Back in the 90s Jeffrey Mayer wrote If You Haven’t Got the Time to Do It Right, When Will You Find the Time to Do It Over? The title was based on a quote attributed to basketball coach John Wooden – “If you don’t have time to do it right, when will you have time to do it over?” Those coaches, they know some things. The wisdom of this maxim was brought home to me anew while I was practicing for and participating in the Aerospace Maintenance Competition.
Airplane maintenance is production work, there’s no doubt about it. Partly because a plane on the ground is a plane that’s not earning money, and partly because the labor to do the work is relatively expensive, it’s important to be able to turn the work around quickly. But, do it wrong, and hundreds of people can die in an instant. So, accuracy trumps speed.
This was reflected in how the events were scored. The scores were represented as time values, with lower times being better. BUT – time was added for mistakes. Didn’t follow the instructions? That’ll add some minutes. Skipped a step? That will add some minutes. Did all the steps, but bungled them by rushing through? That will add quite a few minutes.

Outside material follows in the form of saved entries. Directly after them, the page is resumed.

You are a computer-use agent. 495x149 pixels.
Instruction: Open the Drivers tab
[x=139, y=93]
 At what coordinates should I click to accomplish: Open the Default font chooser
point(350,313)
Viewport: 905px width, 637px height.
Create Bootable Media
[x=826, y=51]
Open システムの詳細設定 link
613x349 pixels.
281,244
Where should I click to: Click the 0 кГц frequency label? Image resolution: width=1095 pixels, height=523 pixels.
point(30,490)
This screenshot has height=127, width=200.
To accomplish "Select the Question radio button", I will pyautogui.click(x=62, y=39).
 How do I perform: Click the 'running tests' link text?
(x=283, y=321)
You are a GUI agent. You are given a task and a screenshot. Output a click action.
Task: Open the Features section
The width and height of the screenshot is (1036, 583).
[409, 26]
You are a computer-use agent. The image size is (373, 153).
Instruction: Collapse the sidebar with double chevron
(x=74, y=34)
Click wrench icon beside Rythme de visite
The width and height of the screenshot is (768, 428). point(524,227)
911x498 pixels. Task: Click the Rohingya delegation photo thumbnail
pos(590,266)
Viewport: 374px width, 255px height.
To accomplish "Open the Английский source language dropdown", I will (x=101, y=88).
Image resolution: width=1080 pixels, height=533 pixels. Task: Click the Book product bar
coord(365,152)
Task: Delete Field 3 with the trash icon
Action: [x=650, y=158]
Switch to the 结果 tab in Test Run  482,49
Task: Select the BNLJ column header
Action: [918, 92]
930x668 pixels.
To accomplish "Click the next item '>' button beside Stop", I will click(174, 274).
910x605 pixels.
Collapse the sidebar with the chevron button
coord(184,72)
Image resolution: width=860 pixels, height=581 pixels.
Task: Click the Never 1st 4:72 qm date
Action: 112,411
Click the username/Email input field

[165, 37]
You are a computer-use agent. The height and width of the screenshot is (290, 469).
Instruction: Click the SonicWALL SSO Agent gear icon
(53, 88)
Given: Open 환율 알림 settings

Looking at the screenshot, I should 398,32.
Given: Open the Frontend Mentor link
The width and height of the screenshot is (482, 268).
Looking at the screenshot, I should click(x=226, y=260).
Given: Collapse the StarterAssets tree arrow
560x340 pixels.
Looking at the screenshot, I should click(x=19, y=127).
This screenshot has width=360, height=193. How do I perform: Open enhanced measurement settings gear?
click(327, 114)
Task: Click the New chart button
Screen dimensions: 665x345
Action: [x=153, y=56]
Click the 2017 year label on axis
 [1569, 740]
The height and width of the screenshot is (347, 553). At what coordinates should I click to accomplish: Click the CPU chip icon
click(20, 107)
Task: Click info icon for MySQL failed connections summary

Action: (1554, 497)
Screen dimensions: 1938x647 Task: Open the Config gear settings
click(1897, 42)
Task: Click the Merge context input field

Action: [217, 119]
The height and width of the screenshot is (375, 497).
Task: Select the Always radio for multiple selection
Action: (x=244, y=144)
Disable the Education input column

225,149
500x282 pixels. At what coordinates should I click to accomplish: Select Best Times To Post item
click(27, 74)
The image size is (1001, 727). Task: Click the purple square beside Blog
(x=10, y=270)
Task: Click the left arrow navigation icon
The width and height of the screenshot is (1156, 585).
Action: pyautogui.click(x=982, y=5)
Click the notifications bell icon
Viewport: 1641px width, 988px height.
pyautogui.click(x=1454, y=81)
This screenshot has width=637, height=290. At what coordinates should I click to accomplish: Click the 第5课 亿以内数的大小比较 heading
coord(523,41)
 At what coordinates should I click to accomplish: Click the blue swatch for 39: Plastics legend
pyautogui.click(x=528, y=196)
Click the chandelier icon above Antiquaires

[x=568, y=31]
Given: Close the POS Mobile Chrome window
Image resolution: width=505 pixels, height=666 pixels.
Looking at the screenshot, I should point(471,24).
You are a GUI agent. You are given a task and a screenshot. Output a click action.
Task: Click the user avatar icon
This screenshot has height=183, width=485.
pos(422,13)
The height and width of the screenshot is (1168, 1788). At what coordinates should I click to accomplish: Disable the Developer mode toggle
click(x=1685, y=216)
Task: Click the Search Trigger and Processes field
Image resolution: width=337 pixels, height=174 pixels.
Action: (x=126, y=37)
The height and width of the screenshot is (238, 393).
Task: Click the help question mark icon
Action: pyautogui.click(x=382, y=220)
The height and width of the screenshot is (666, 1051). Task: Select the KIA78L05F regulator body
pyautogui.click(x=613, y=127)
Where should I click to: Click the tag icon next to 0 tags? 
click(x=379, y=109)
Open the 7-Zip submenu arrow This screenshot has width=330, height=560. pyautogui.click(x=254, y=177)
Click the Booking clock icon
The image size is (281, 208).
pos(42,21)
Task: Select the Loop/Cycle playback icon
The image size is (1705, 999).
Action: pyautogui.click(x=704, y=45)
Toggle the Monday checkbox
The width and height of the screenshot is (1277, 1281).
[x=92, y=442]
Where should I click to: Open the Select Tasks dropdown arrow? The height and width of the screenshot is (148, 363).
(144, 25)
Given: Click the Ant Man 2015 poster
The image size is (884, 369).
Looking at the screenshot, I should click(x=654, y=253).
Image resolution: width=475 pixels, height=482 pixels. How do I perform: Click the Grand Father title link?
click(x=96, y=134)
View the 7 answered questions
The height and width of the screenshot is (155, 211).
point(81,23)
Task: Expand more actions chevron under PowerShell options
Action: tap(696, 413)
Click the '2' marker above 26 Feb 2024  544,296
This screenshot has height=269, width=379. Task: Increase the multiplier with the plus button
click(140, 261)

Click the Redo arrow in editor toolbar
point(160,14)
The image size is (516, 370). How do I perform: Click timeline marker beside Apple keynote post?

I was glad (though not surprised) to see this. The competition is managed by a former NTSB investigator. Who has a better grasp of the importance of doing it right than someone who has seen the horrible cost of carelessness? Most aviation accidents are due to a variety of factors, almost all human.
I came from an industry where speed, “disruption” and agility are given top priority. When the worst outcome for mistakes is wasted time, money and resources, this is acceptable, though not always effective. But, in my new industry where the worst outcome is lives lost … suddenly accuracy is critical.
Further to that, I would argue that putting “agility” above accuracy is always folly.
With my former employer I had roles in organizations where the message was perpetually “faster, faster, faster.” Deliberate action was frowned upon, because it appeared to be slow, and for people of a certain mindset, slow is lazy, or ineffective. I would argue that speed for the sake of speed is a lot less effective because, as Mr. Wooden reminds us – it takes more time to do it wrong, then fix it, than it takes to do it right the first time.
I have subscribed to the “slow is fast” belief system since I first heard of Jeffrey Mayer and his book, back in the day. It has worked out well for me with my life overall (see: able to retire early and pursue dreams) but it has caused friction for me at certain points in my career, and it even caused some friction between me and teammates at the competition. I’ll keep following it though, because so far no one has convinced me that it’s not the most effective approach, and finally, I’m in an industry where it’s truly valued.